# Task to carry out
From the material below, pull each line containing the string "agent".

# Provided records
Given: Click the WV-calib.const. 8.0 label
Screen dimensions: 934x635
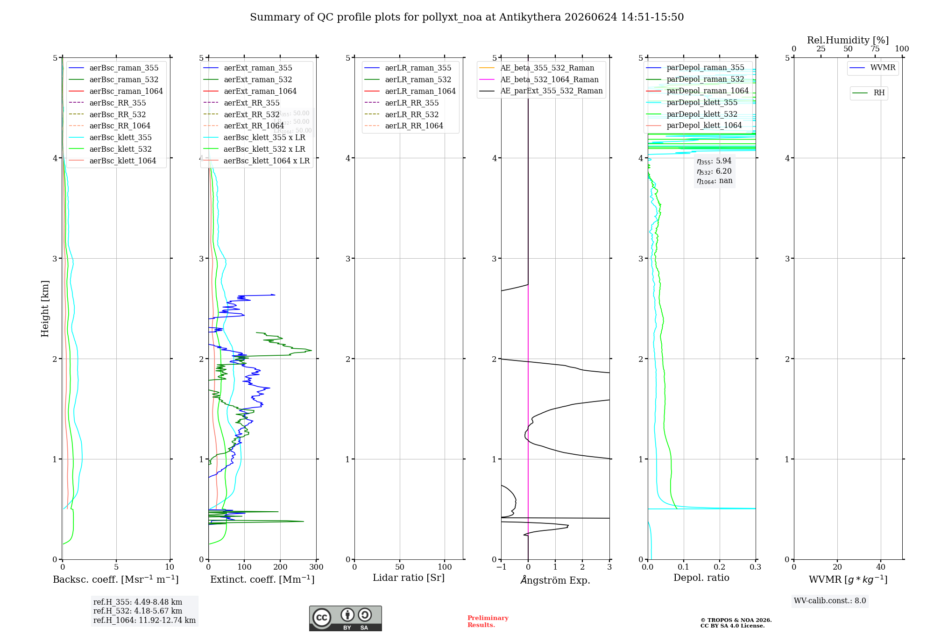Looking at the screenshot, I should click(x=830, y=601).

* * *

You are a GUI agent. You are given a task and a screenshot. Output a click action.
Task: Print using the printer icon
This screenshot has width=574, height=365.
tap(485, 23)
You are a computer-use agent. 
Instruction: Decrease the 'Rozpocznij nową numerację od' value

# Reply
You are a GUI agent. You are given a task and a screenshot. Output a click action.
You are a computer-use agent. 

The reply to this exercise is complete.